EXERCISE MATERIALS: Begin
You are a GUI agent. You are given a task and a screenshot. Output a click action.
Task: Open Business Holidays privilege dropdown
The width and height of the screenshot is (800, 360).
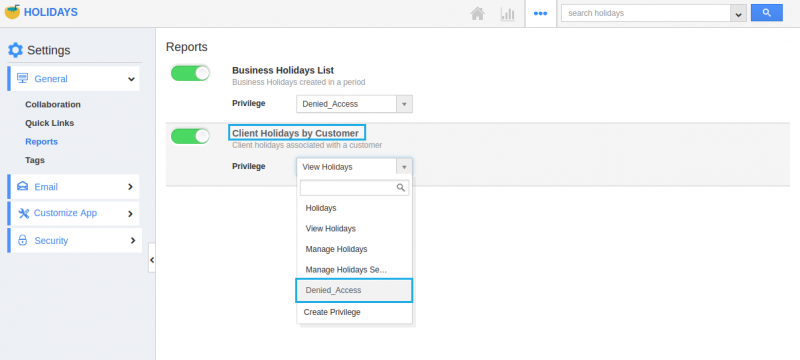pos(354,104)
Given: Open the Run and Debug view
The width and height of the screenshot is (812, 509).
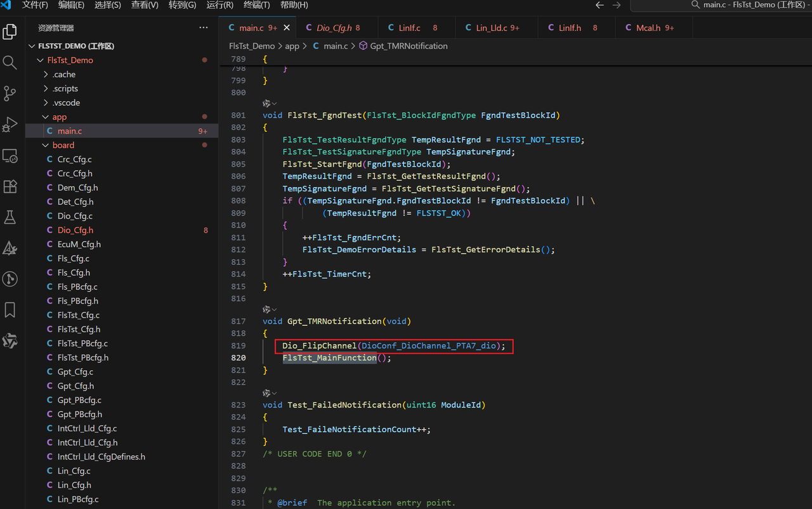Looking at the screenshot, I should [x=10, y=124].
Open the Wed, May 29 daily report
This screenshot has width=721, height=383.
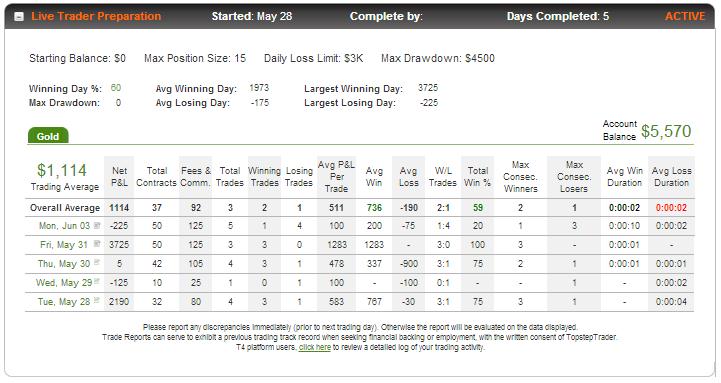point(64,282)
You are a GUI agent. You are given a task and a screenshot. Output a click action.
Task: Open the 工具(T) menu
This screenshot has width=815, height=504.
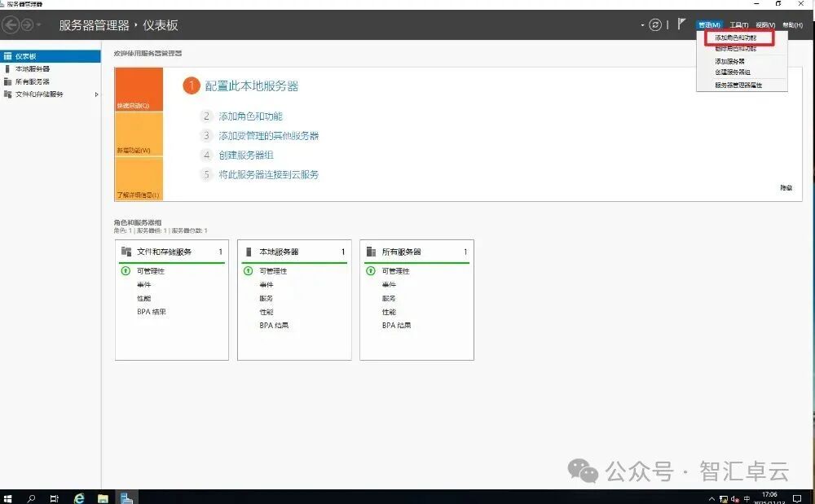point(738,24)
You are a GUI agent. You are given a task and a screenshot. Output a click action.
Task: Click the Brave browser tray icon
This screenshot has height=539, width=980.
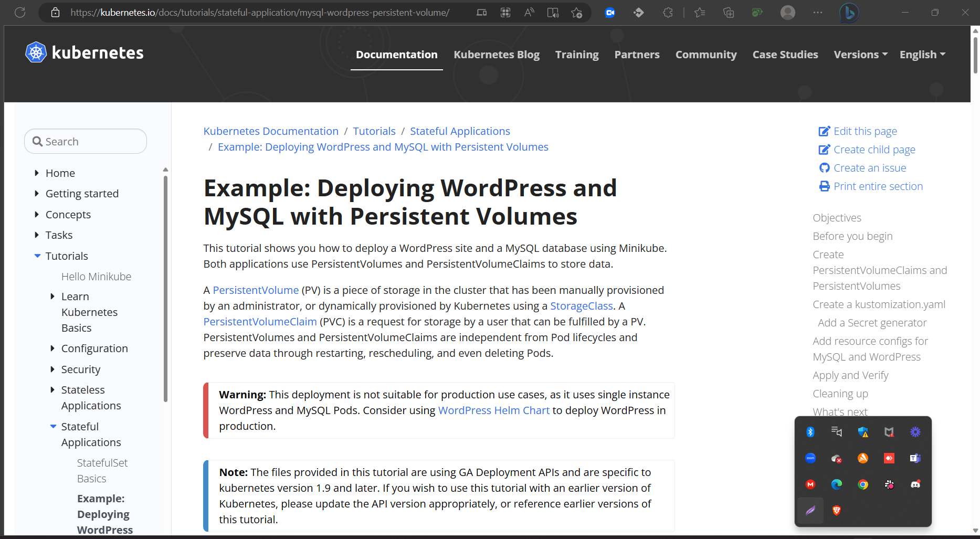(x=837, y=510)
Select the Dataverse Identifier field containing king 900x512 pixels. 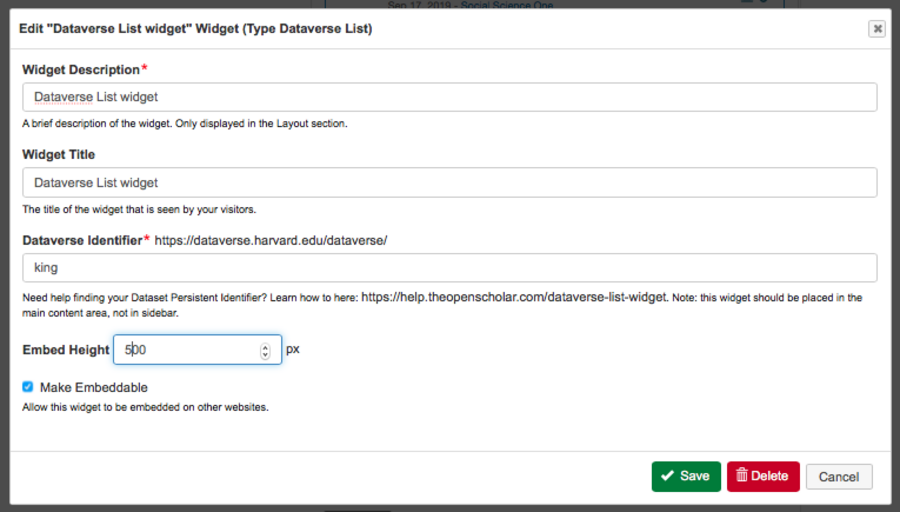tap(449, 268)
EXERCISE MATERIALS: End
[YOUR ASSIGNMENT]
Quote the records above exactly, from the first line through the line containing "Task: Open the 工具(T) menu", and leave out the pictures.

[RESULT OF THE TASK]
You are a GUI agent. You are given a task and a screenshot. Output a click action.
Task: Open Business Holidays privilege dropdown
The width and height of the screenshot is (800, 360).
pos(354,104)
Given: Open the Run and Debug view
The width and height of the screenshot is (812, 509).
Looking at the screenshot, I should [x=10, y=124].
Open the Wed, May 29 daily report
This screenshot has width=721, height=383.
point(64,282)
You are a GUI agent. You are given a task and a screenshot. Output a click action.
Task: Open the 工具(T) menu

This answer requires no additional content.